What user should apache and PHP be running as? What permissions should /var/www files have?
- not root
- not root
- SuEXEC
- Depends. 644 for files and 755 for folders are a safeish default.
Don't change ownership of anything to www-data unless you want php to be able to edit the contents of that file/folder
Irrespective of anything else you do: folders need read and execute permissions for the user to find files; files need read permissions for the user to read them. If you get any permissions errors when changing things - you've managed to remove these fundamentally required permissions.
If you are not writing any files via your php application, you can leave files owned by you:you. In this circumstance the world permission (xx4/5) is the one which applies.
If you leave the files as owned by you:you with file permissions of 644 (files) what that would mean is that only you can edit the website files - www-data is not you - so it cannot edit the files.
If you want to restrict access to apache + you and block out all other access chown -R you:www-data *
. With file permissions of 640 and folder permissions of 750 you can edit, www-data can read - because then apache reads the group permission (x4/5x).
Restrict to a minimum the paths you allow apache/php to write to - if there's a tmp dir the application needs to write to - allow it to write to that folder only - and for any writable locations if at all possible make sure it's outside the document root or take steps to ensure this writable path is not web-accessible.
Note that "you" should not be root. Allowing direct ssh access as root is an indicator of other security lapses (such as not disallowing password login), but that's a whole bunch of questions unto itself.
So if I understand things correctly, if apache is running as www-data and I want apache to be able to read a directory, the x bit needs to be set for the world (other) group (o+x), and that also needs to be set on all parent directories all the way up the chain (www, var). And if I want apache to be able to read from a file, then the o+r bit needs to be set.
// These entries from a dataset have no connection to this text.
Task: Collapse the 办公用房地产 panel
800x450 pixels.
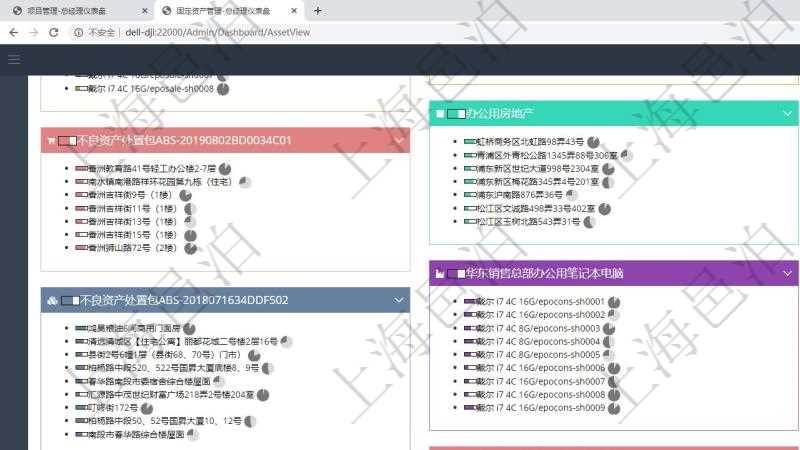Action: (x=787, y=113)
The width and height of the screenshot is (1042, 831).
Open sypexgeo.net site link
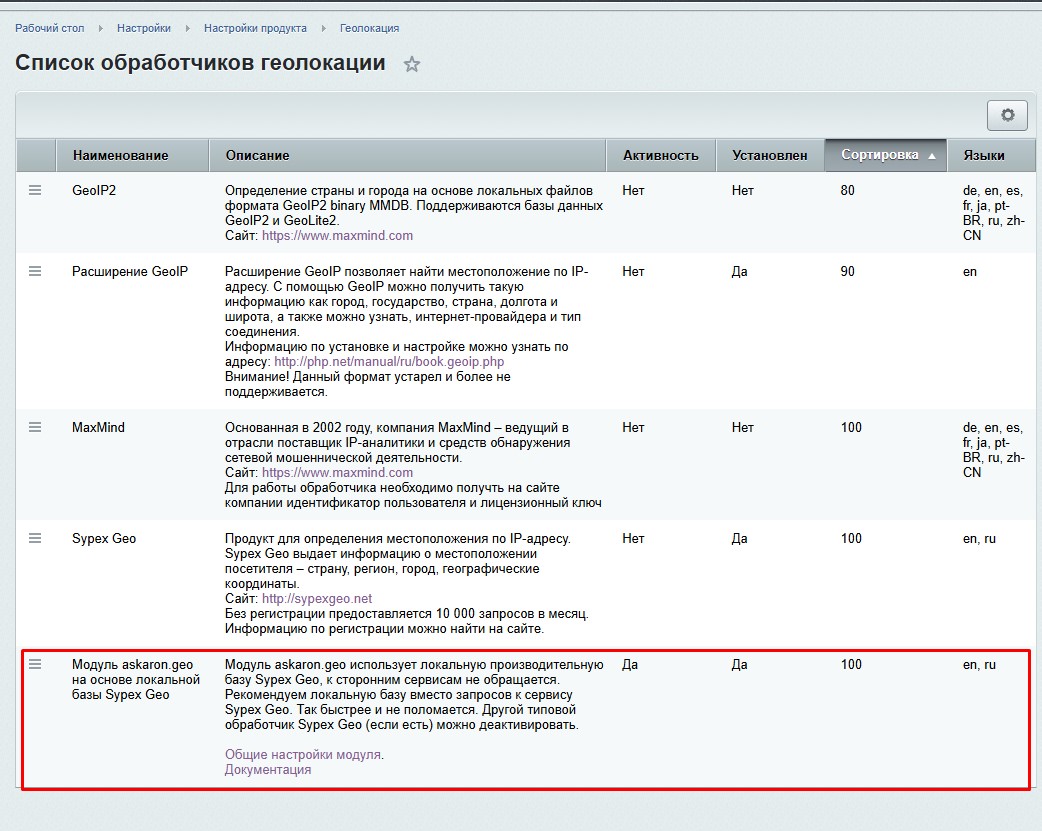click(317, 599)
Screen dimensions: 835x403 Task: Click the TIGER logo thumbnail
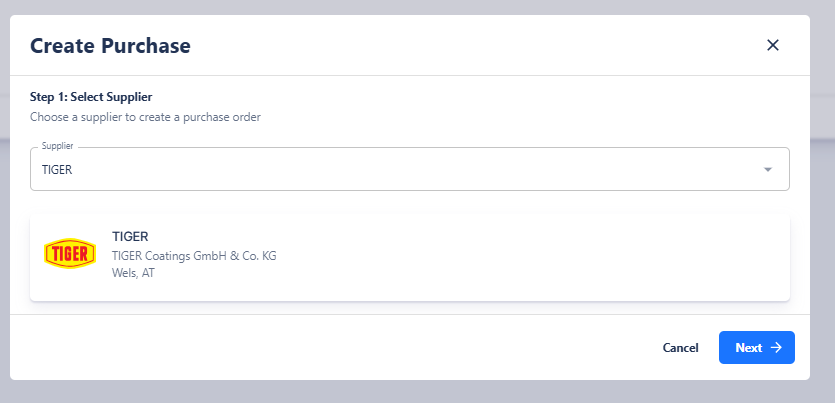click(x=70, y=254)
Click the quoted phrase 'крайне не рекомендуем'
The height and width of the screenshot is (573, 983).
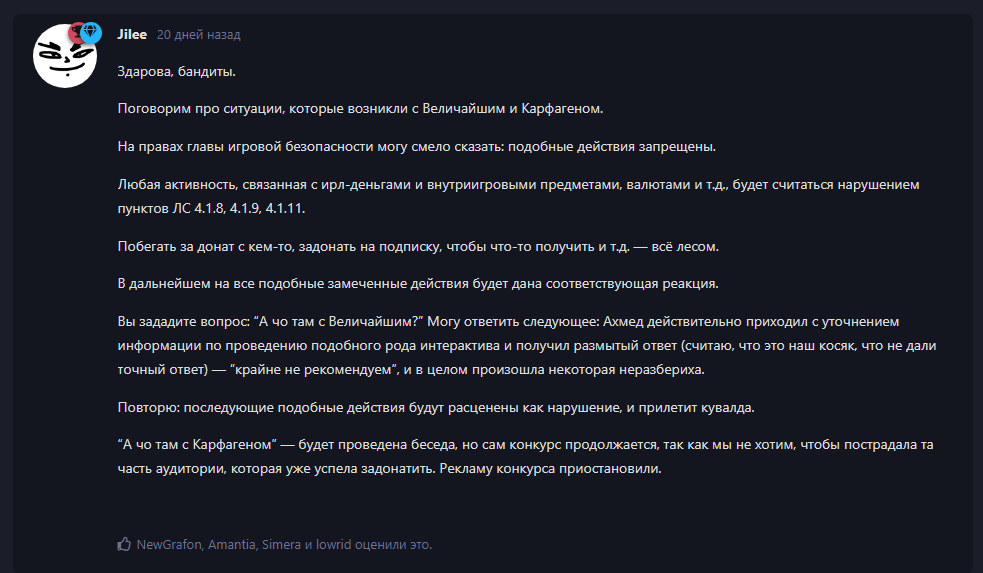315,369
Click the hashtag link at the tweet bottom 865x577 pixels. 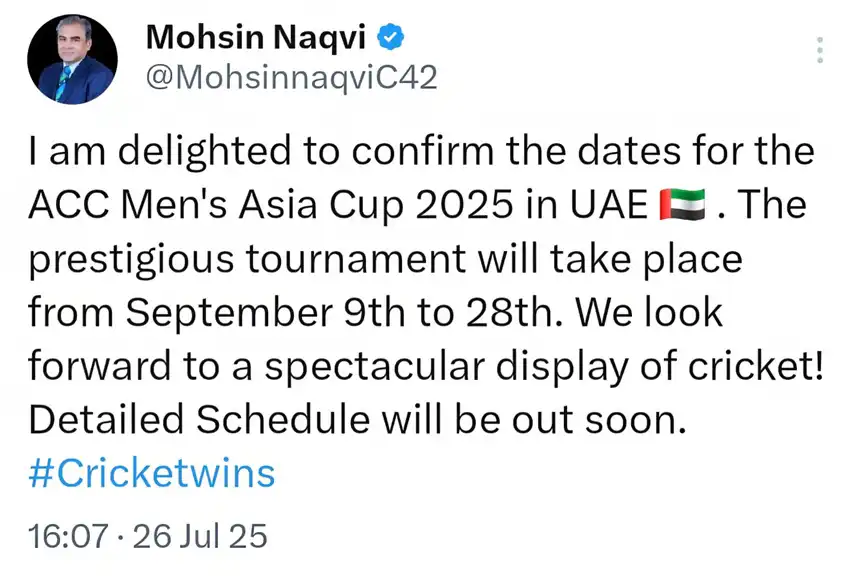click(151, 473)
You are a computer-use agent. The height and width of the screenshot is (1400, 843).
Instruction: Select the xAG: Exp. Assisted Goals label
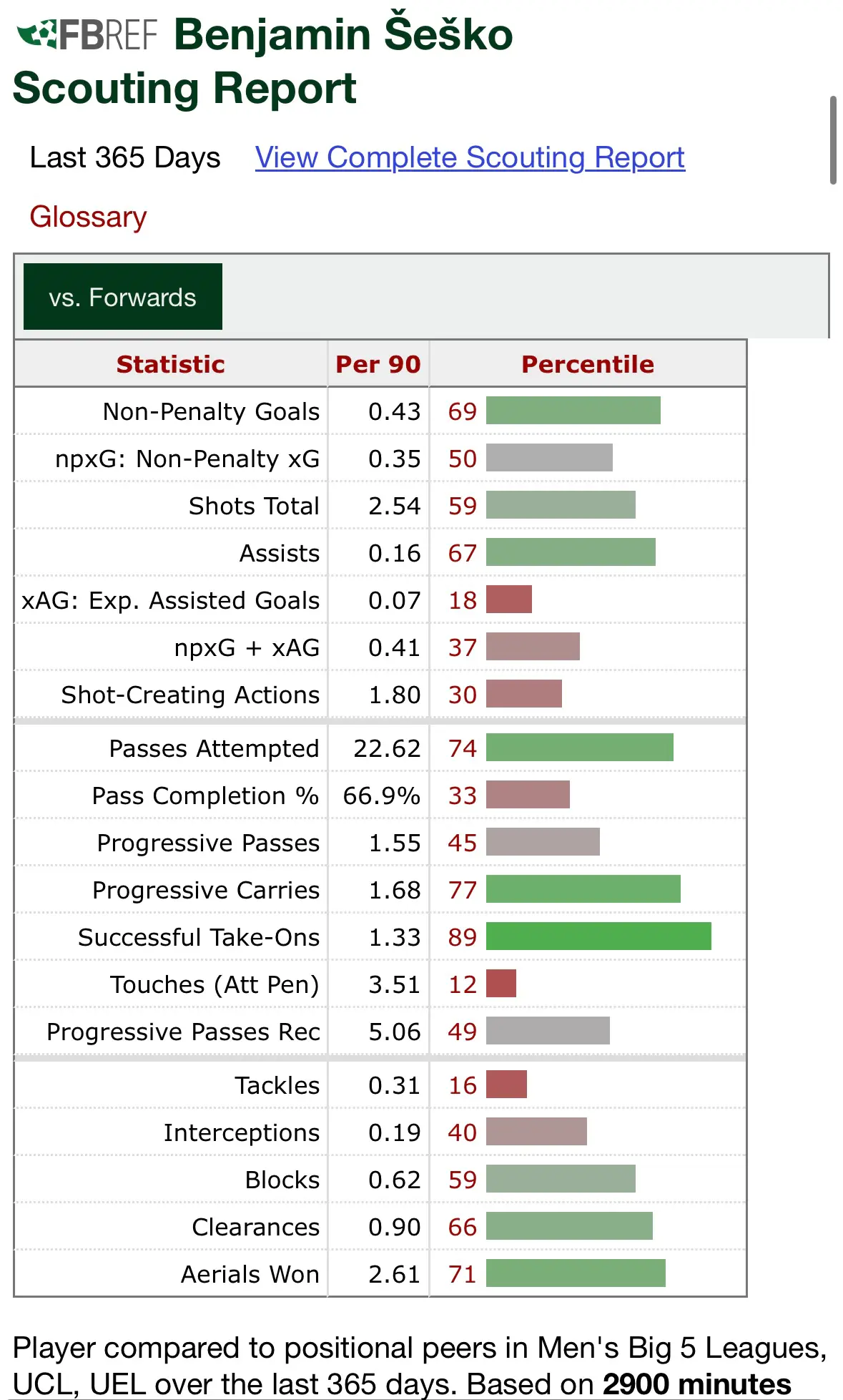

This is not true, you don't have to set rwx
for 'other'. You should change the owner and/or group of the particular folder/file you are trying to protect. E.g.:
chown -R cwd:www-data /var/www/cwd.com
chmod 750 /var/www/cwd.com
Now only members of the group www-data
can read /var/www/cwd.com
. And only you (cwd) can write to it. If you want to allow your applications (through Apache) to write/modify files in that directory too you chmod it to 770.
I think this covers all your issues, I see no reason to change the user apache is running under.